Count the lines below that contain the string "screenshot", where uppercase and lowercase letters are treated as different. Reply with the number alone.

**SUPPLIED MATERIAL:**
--

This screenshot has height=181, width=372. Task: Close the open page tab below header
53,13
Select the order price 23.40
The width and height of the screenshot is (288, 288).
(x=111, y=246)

--

**FINAL RESULT:**
2